ASSIGNMENT — The answer should be one number, the count of lines in the data with "button".

Saved entries —

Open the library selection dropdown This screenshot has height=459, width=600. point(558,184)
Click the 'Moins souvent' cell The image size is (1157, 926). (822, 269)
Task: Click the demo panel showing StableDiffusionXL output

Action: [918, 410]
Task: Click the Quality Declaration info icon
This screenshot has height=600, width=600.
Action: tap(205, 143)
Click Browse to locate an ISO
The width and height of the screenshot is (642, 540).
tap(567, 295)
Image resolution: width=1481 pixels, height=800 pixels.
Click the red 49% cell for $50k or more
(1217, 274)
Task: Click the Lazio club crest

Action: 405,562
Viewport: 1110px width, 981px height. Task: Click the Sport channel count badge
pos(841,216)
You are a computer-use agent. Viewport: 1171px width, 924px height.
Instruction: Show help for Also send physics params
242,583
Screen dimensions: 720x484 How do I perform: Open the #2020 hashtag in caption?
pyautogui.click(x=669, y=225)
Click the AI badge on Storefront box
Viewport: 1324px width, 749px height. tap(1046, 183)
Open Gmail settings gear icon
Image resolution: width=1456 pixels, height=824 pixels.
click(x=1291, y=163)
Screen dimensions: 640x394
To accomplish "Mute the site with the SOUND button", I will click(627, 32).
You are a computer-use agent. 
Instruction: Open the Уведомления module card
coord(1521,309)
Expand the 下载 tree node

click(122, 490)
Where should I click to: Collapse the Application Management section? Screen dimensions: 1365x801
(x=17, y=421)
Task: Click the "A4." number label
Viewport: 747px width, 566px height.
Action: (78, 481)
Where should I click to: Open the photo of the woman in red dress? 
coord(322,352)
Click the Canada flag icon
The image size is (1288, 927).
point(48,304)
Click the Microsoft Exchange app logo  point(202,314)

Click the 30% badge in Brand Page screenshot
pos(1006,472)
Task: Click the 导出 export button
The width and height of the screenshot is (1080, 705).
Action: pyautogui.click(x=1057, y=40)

ANSWER TO THIS PROBLEM — 2